*QUÉ HACER*
En el fragmento sobre nacionalismo e internacionalismo que aparece abajo, ¿cuáles son las cosas de las que se dice que no son una abstracción ni un mito? Escríbelas todas.

Los
confines entre el nacionalismo y el internacionalismo no están aún muy
esclarecidos a pesar de la convivencia ya vieja de ambas ideas. Los
nacionalistas condenan íntegramente la tendencia internacionalista.
Pero en la práctica le hacen algunas concesiones a veces solapadas, a
veces explícitas. El fascismo, por ejemplo, colabora en la Sociedad de
las Naciones. Por lo menos no
ha
desertado de esta sociedad que se alimenta del pacifismo y del liberalismo
wilsonianos.
Acontece,
en verdad, que ni el nacionalismo ni el internacionalismo siguen una línea
ortodoxa ni intransigente. Más todavía, no se puede señalar matemáticamente
dónde concluye el nacionalismo y dónde empieza el internacionalismo.
Elementos de una idea andan, a veces, mezclados a elementos de la otra.
La
causa de esta oscura demarcación teórica y práctica resulta muy clara.
La historia contemporánea nos enseña a cada paso que la nación no
es una abstracción, no es un mito; pero que la civilización, la
humanidad, tampoco lo son. La evidencia de la realidad nacional no contraría,
no confuta la evidencia de la realidad internacional. La incapacidad de
comprender y admitir esta segunda y superior realidad es una simple miopía,
es una limitación orgánica. Las inteligencias envejecidas, mecanizadas
en la contemplación de la antigua perspectiva nacional,. no saben
distinguir la nueva, la vasta, la compleja perspectiva
internacional. La repudian y la niegan porque no pueden adaptarse a ella.
El mecanismo de esta actitud es el mismo de la que rechaza automáticamente
y apriorísticamente la física einsteiniana.
Los internacionalistas
—exceptuados algunos ultraístas, algunos románticos, pintorescos e
inofensivos— se comportan con menos intransigencia. Como los
relativistas ante la física de Galileo, los internacionalistas no
contradicen toda la teoría nacionalista. Reconocen que corresponde a la
realidad, pero sólo en primera aproximación. El nacionalismo aprehende
una parte de la realidad; pero nada más que una parte. La realidad es
mucho más amplia, menos finita. En una palabra, el nacionalismo es válido
como afirmación, pero no como negación. En el capítulo actual de la
historia tiene el mismo valor del provincialismo, del regionalismo en capítulos
pretéritos. Es un regionalismo de nuevo estilo.

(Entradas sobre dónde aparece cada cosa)
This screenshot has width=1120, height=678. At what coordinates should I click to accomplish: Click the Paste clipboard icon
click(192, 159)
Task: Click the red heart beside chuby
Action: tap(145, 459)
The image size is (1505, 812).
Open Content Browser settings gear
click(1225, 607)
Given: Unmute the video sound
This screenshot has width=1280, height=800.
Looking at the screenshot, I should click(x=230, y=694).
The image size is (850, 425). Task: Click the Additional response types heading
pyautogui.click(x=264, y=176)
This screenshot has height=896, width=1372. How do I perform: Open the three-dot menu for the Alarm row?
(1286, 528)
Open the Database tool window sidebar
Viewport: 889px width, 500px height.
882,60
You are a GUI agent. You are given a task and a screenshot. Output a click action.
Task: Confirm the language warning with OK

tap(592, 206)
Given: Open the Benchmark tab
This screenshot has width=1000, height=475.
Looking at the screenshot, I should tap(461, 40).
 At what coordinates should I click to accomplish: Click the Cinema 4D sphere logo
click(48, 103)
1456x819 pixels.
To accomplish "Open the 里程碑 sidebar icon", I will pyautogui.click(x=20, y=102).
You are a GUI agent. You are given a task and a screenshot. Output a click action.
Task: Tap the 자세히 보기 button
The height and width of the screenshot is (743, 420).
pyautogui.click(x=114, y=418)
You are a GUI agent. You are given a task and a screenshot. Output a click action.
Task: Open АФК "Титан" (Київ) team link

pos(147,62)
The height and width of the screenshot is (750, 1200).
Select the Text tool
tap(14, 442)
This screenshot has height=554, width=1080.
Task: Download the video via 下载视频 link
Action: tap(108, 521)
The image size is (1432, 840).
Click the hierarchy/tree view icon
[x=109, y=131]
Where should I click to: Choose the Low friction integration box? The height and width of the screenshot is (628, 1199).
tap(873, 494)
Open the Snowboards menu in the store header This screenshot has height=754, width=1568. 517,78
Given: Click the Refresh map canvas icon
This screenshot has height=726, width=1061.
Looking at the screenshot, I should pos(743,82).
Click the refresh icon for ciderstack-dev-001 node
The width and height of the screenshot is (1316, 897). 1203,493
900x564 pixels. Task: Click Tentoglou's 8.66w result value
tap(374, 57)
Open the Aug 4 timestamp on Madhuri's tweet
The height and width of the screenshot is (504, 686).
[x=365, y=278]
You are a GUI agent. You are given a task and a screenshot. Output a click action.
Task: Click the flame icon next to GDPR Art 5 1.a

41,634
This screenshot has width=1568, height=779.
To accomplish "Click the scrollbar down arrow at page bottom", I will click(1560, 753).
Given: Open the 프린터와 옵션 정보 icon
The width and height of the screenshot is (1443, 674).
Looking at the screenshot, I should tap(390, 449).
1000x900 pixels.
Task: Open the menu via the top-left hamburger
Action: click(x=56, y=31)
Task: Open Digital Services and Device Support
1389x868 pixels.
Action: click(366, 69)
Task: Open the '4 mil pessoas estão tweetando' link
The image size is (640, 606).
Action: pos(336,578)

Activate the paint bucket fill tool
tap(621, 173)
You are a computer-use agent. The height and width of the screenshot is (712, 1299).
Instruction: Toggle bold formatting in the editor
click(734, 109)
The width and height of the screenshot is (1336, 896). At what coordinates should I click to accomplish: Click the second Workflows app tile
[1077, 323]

*RESULTADO*
La nación, la civilización y la humanidad.